The IPO process reveals America's merit-based, diversified financial environment. Companies wishing to appeal to the market are vetted initially by one of numerous investment banks. Once that support is secured, the managers of supplicant companies go on the road, all across America, to present themselves and their business strategy to individuals representing hundreds of institutional investors, mostly mutual funds, and persuade them to invest. This is the principal way entrepreneurial capital has been found to fund young talent, new ideas, and the long-term risks associated with high-tech, high-growth, and high-concept companies. The results can be seen in NASDAQ's increase in value from about $90 billion in 1980 to approximately $2 trillion by 1998. Combined with the rate of business start-ups, these IPO and venture capital investments show an economy growing primarily from the bottom up.

The flooding of money into various financial pools is supplemented in the United States by a remarkable transparency bred in the depression days of the 1930s and more recent catastrophes like the 1980s savings-and-loan scandal. Unlike the Asians in particular, Americans know more or less what is being done with their money. Accounting systems in the United States strive for clear corporate information. No other country's financial system reflects such a willingness to bring financial problems to the surface rather than bury them in arcane financial documents. This allows regulators and shareholders to retain the confidence so critical to the democratization of capital.
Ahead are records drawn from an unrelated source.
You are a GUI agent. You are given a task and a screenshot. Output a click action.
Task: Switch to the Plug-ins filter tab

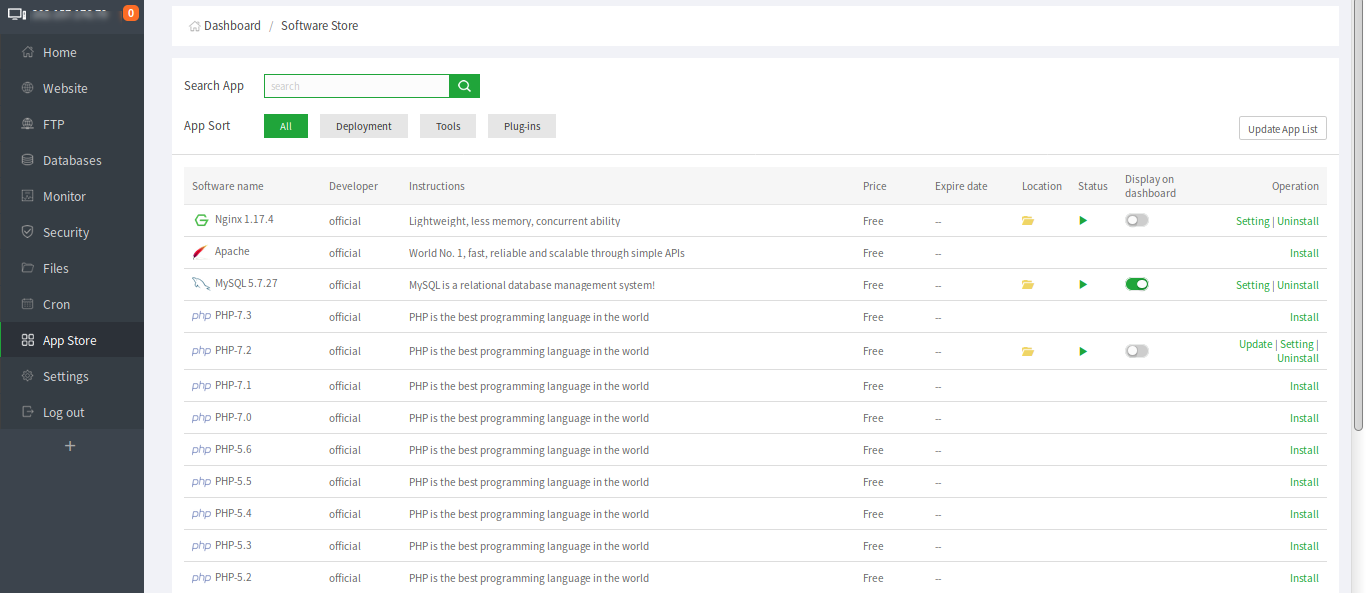(521, 126)
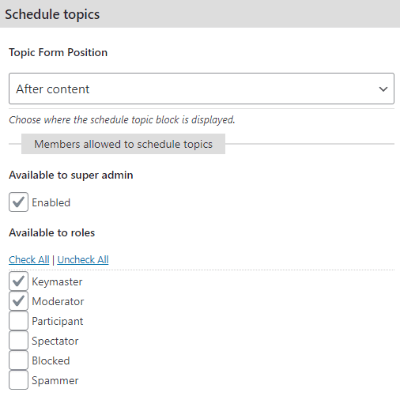Image resolution: width=400 pixels, height=400 pixels.
Task: Click the Available to roles heading
Action: (x=52, y=232)
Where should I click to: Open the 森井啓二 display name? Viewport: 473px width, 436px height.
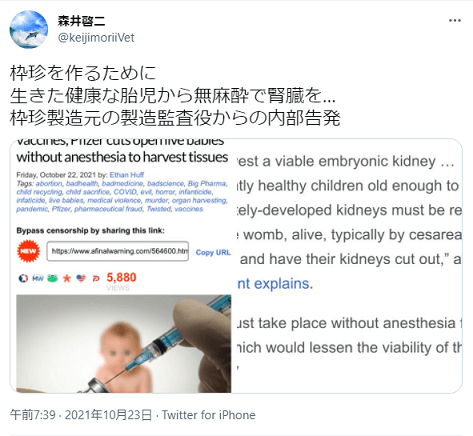point(81,21)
The synergy between business and finance has helped break a pattern that has afflicted investment decisions in conventional business cycles. Previously, the fear that the boom was running out led to cuts in investment that guaranteed supply bottlenecks and ultimately inflation. This time, real spending for plant and equipment has grown three times as fast as the economy as a whole. New orders for capital goods are increasing at double-digit levels, to a postwar record of 12 percent of GDP today, compared with 7 percent in the 1980s. These expenditures are driven by intense competitive pressures, quicksilver technological change, strong earnings growth, and the falling cost of capital. The results can be seen in a manufacturing capacity that rose by only around 2 percent annually in the 1980s and early 1990s but has risen dramatically since then, by 2.6 percent in 1994, 3.5 percent in 1995, 4 percent in 1996, and approximately 5 percent in 1997. This capital goods spending cycle is a true supply-side recovery, providing an increasing capacity that is intrinsically deflationary.

With the rise in capital investment has come an emphasis on the regenerating power of incorporating knowledge and sophisticated technology into capital goods. America was the first to realize the importance of computers and information technologies. American industry spends some $130 billion on industrial machinery but over $220 billion a year on computer and communications hardware, on top of tens of billions on software and systems development. U.S. computing capacity is growing by more than 35 percent per year and semiconductor capacity by about 30 percent per year.

One major source of this flow of investment funds is the elimination of federal deficits that reached $290 billion in the early 1990s, when the Treasury was borrowing $6 of every $10 raised in U.S. credit markets. Now the United States is enjoying a surplus that looks likely to continue as far as the eye can see. The era of the deficit is over, assisted, of course, by the slowdown in military spending after the Cold War. The contraction of the federal deficit has boosted the available savings pool, lowered nominal interest rates, and helped companies break the cycle of booms crippled by undercapacity.

This remarkable turnaround in fiscal policy has been supplemented by confidence in current Federal Reserve policy as a brake against inflation. By anchoring the yield curve for federal funds at 5.5 percent, the Fed has, in effect, damped inflation by real interest rates (that is, the difference between nominal interest rates and the inflation rate) of 4 percent -- double the usual margin. Thus monetary policy has, in fact, tightened in recent years as rates were held steady or raised, while inflation continued to decline and the dollar appreciated against other currencies.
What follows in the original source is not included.